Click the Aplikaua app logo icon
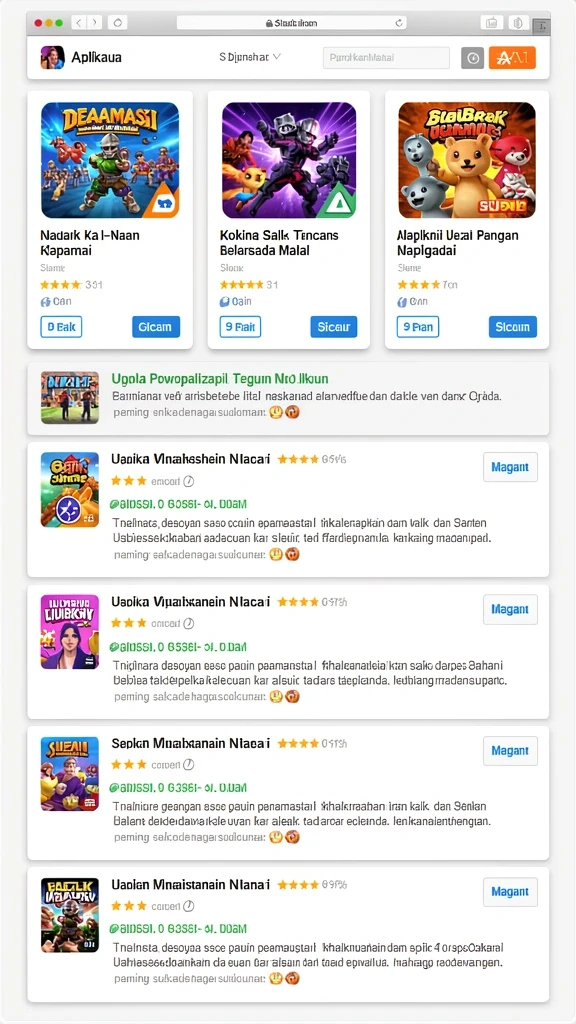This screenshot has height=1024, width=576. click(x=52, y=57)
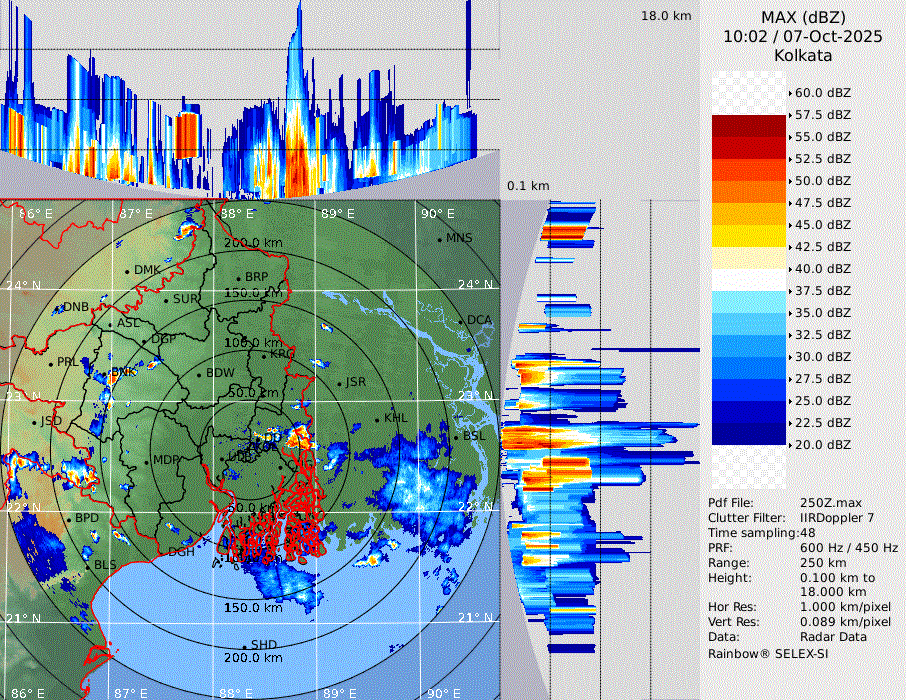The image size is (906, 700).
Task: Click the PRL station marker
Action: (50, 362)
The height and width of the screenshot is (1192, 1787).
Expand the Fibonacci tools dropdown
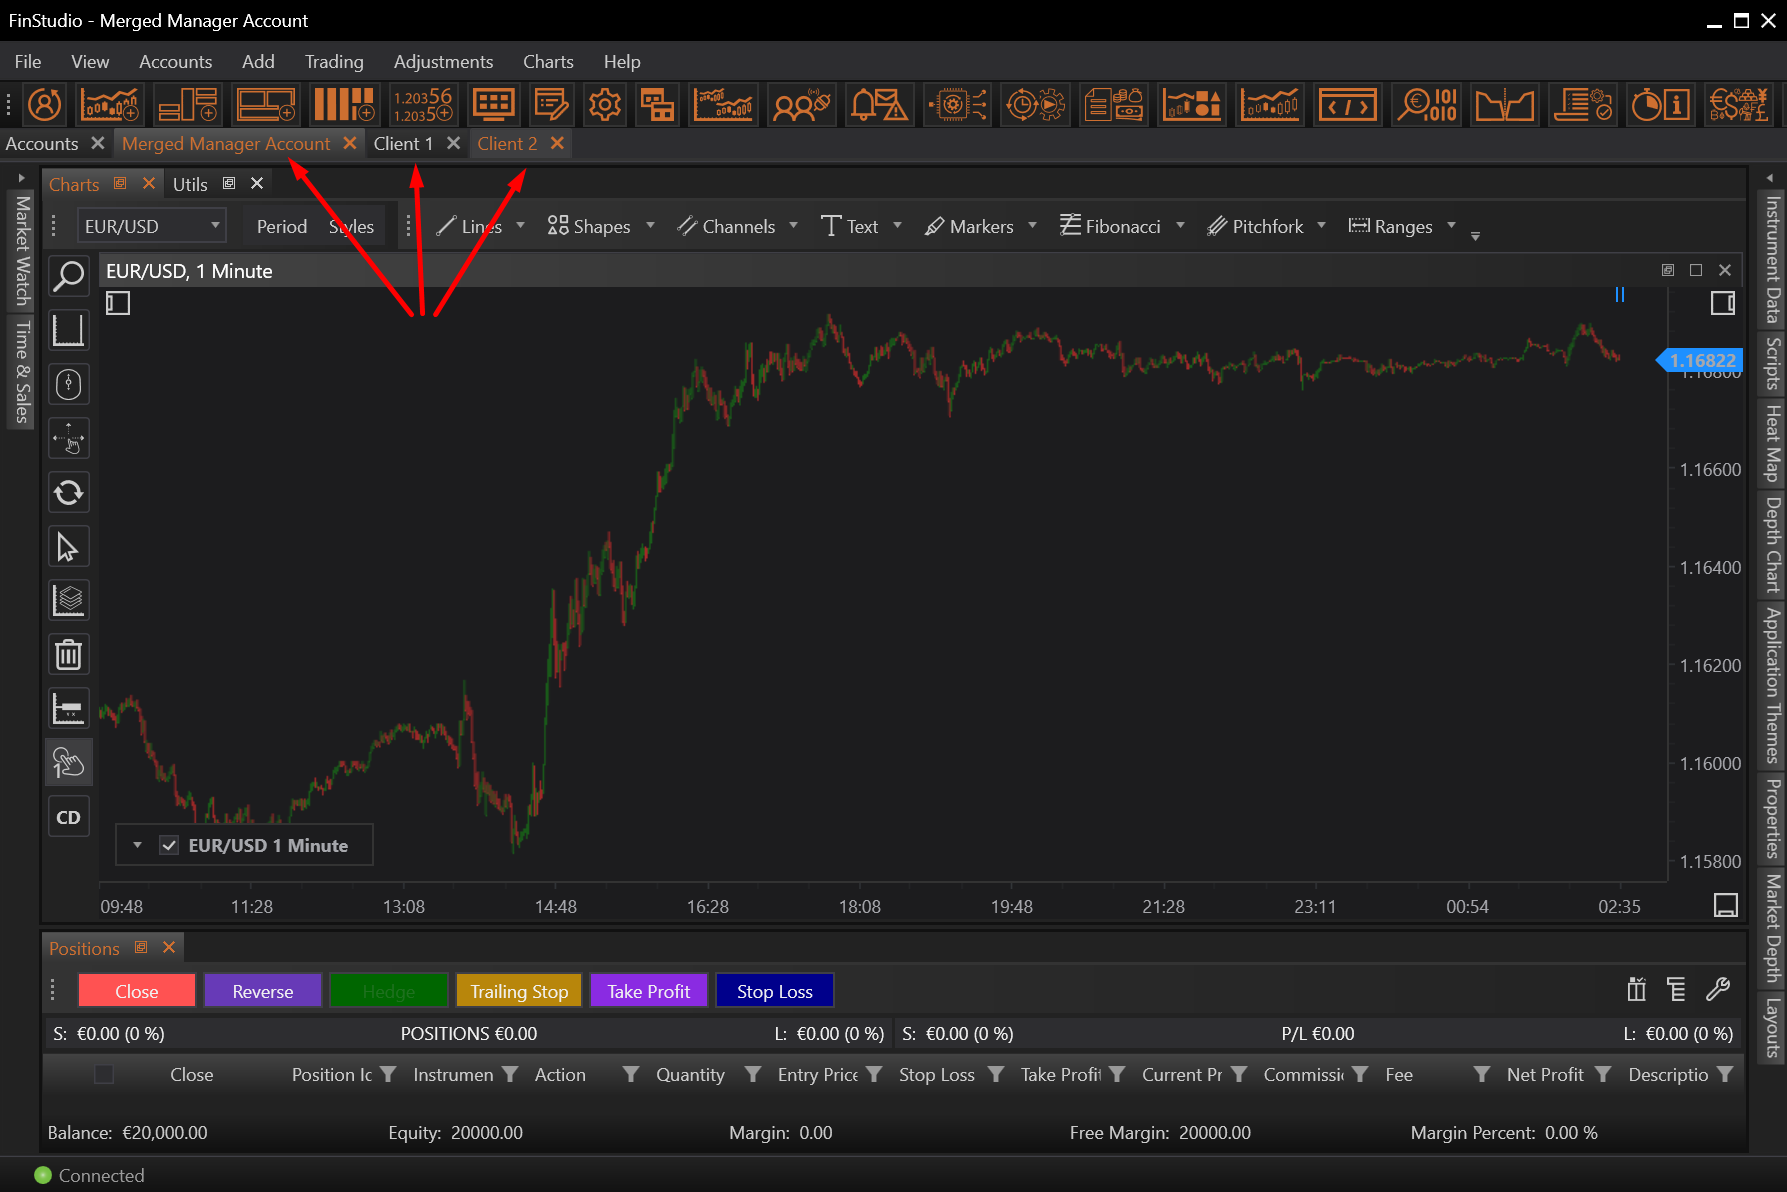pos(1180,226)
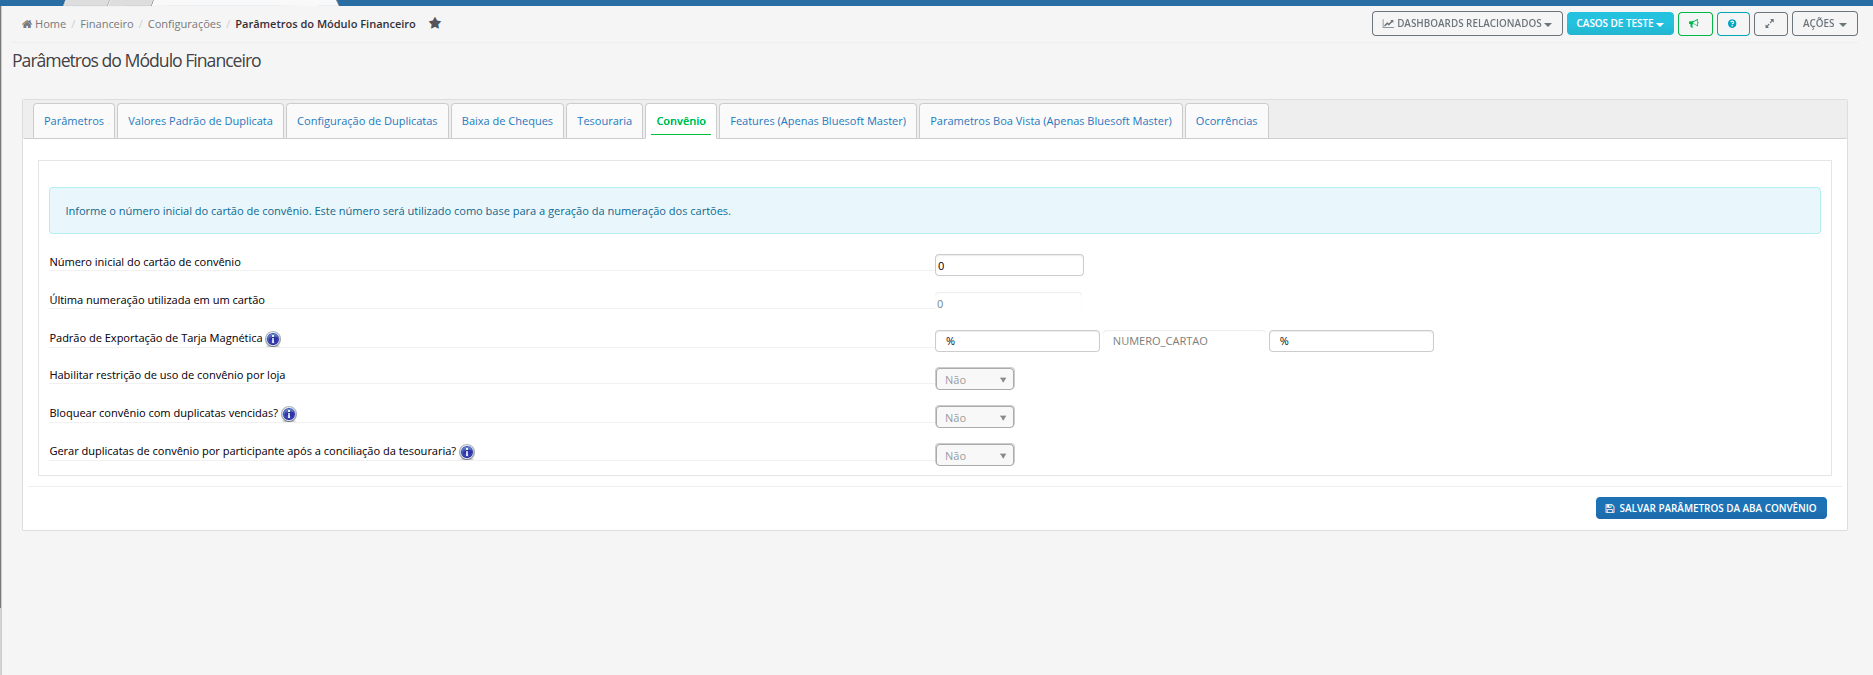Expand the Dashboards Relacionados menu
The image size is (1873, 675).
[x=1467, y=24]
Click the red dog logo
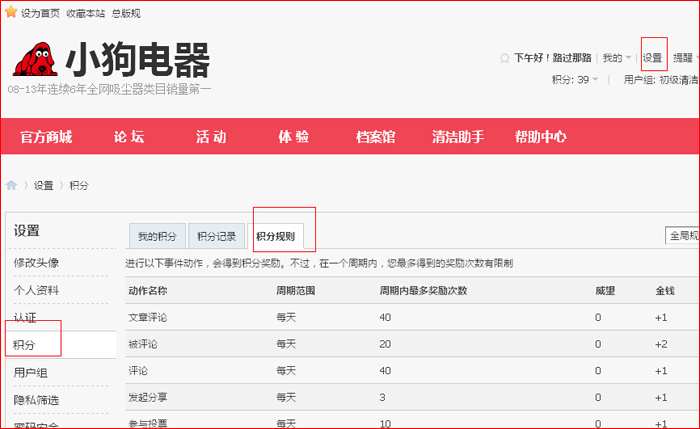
━━━━━━
*TASK OBJECTIVE*. Only the pictures stay behind; everything else in the data above is to be retyped exactly.

*SOLUTION FOR THIS EXERCISE*.
Click the Aplikaua app logo icon
This screenshot has height=1024, width=576. click(x=52, y=57)
The image size is (906, 700).
Task: Click the PRL station marker
Action: (50, 362)
The height and width of the screenshot is (1192, 1787).
Expand the Fibonacci tools dropdown
pos(1180,226)
Expand the Dashboards Relacionados menu
The image size is (1873, 675).
[x=1467, y=24]
Click the red dog logo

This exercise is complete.